Where is another subset of what, and like who, it's pretty much self-evident:

Everybody has to be somewhere and if you're not where you're at, then you're nowhere. - ?

It seems obvious to me that I am where I'm at. I sincerely hope that you are where you're at. And no matter where we go, we can look around and say, “I’m here because I am.” So, I will simply accept that where, in general, is the here of the who in the what.

I lose the thread at how. All that we observe has a beginning and an end. Sunrise and sunset mark each day. Birth and death delimit each life. Empires rise and fall. Mountains are lifted up and wear away. But what came first? Aristotle wrote about the prime mover. He observed the inexorable forward march of cause and effect and then reasoned that all of existence could be traced backward in time to reveal a prime mover unmoved by any other mover. And he, she, or that would be the first cause of all the effects that culminate in the here and now of our universe.

Aristotle describes the unmoved mover as being perfectly beautiful, indivisible, and contemplating only the perfect contemplation: self-contemplation. - Wikipedia

But Aristotle stopped at this navel-gazing idea of God and didn't provide any further speculation on how the prime mover came to be.
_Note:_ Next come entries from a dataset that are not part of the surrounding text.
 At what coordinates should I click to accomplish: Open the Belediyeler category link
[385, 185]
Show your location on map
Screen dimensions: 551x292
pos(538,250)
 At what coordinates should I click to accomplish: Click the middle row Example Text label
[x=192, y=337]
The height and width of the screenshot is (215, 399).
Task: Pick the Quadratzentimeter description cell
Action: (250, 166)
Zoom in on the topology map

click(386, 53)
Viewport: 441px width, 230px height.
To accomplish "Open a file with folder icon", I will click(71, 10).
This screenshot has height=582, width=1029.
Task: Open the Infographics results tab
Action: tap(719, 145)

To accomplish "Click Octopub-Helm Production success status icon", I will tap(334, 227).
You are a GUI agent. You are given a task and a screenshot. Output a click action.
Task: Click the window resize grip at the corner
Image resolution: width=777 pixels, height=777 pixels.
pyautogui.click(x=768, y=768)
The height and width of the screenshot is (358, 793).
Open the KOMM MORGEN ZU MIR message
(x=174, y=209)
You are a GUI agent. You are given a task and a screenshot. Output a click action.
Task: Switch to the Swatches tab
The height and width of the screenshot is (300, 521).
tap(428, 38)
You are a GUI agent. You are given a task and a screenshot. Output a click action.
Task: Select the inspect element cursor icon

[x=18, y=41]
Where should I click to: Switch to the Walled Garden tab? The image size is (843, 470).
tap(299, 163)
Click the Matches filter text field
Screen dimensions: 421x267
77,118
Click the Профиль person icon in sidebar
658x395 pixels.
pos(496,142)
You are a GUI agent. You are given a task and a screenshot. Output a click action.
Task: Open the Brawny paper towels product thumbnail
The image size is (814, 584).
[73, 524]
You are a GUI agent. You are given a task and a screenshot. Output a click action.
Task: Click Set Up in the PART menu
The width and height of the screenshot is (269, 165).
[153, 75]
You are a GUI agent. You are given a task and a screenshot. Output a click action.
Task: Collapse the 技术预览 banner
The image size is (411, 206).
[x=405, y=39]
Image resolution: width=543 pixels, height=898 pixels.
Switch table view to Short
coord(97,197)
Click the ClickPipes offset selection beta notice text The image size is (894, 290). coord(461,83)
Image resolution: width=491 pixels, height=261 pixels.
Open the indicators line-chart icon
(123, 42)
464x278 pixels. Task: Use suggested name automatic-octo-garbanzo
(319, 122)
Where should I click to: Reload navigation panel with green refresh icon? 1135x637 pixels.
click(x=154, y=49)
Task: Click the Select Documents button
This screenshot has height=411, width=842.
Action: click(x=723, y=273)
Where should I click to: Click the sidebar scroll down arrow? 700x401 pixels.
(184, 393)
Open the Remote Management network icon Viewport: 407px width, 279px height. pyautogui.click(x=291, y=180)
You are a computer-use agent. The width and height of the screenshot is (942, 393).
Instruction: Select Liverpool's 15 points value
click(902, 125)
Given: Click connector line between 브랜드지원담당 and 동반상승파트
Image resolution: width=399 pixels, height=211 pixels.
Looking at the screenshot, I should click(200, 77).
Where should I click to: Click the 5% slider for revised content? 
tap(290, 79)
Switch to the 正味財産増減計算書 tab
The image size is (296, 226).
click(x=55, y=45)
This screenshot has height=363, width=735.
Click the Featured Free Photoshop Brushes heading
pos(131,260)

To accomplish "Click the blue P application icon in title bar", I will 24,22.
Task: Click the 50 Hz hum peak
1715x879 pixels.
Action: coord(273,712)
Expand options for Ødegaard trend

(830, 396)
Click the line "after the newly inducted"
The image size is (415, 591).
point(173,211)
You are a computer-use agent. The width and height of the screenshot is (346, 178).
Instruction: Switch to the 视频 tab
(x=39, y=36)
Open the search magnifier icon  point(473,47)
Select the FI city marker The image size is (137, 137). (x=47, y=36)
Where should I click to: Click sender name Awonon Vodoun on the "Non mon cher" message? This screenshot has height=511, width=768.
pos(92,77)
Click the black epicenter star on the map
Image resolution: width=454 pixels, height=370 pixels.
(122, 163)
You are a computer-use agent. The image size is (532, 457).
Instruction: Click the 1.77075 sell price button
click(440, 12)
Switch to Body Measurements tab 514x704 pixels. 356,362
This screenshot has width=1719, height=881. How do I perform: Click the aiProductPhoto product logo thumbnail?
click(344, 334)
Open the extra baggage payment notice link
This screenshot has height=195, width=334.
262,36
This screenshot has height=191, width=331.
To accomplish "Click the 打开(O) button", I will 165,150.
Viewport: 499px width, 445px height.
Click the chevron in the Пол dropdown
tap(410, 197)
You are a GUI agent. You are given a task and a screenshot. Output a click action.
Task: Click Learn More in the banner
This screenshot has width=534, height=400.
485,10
Aristotle just kicked the can down the road and congratulated himself on an elegant half explanation.

Science has arrived at a similar point with the big-bang theory. Stephen Hawking said that information can’t survive a trip through a singularity, so it’s impossible to know what preceded our universe. In addition, he said that time began with the beginning of the universe. So, the very concept of before doesn’t apply. Our reality begins with the big bang and that’s all we know or can know. Hawking's big bang is the equivalent of Aristotle's prime mover. Again, it's a half answer that leaves me doubly unsatisfied with how.

Why is the crux of the mystery. No one has ever provided me with a satisfactory explanation of why. There are far too many self-serving politicians, televangicals, and con artists who have an answer to why. Their why always seems to involve me sending them money. And there are too few authentic spiritual guides who offer a more genuine response. And even the best spiritual guides eventually fall back on faith because they can't explain why. Either way, it doesn't seem logical that Aristotle's self-contemplating perfect God would need humanity in general, let alone me in particular. And what's the point of all the beginnings and endings of cause and effect if God is eternal?

The only answer I've come up with for the question of why is that I have no other choice. Reality is the only game in town. I have to keep going even though I doubt I'll ever find out why. Well-meaning folks tell me, "Everything happens for a reason." And they're at least half right, everything happens. But I'm not so sure that there's a definitive reason. There may not even be a unique prime mover. At the quantum level, reality seems to be governed by probabilistic (random?) processes. Einstein disliked Heisenberg's uncertainty principle. He insisted that, "God does not play dice with the universe." But the uncertainty of reality at the quantum level has been verified experimentally. It isn't a clockwork mechanism of cause and effect. The dice come up with different numbers for every roll. And we still don't know why.

As for me, I pinball between the despair of agnosticism and the desperation of faith. Planning and striving help to pass the time, but then God hits the flipper again and I'm off on another random tangent. The lights flash, the bells chime and the bumpers clack, but there's never any sense of completion. Am I beating the game or just getting beat up? I don't even know if I'm scoring any points.

I write poetry, in part, to deal with feelings that I'm unable or unwilling to approach head-on. My poem Observational Bias Open in new Window. sums up much of what I've tried to express in this post. Wouldn't it be a wonderful (and horrible) cosmic joke if my 'why' is merely to annoy you with mediocre poetry?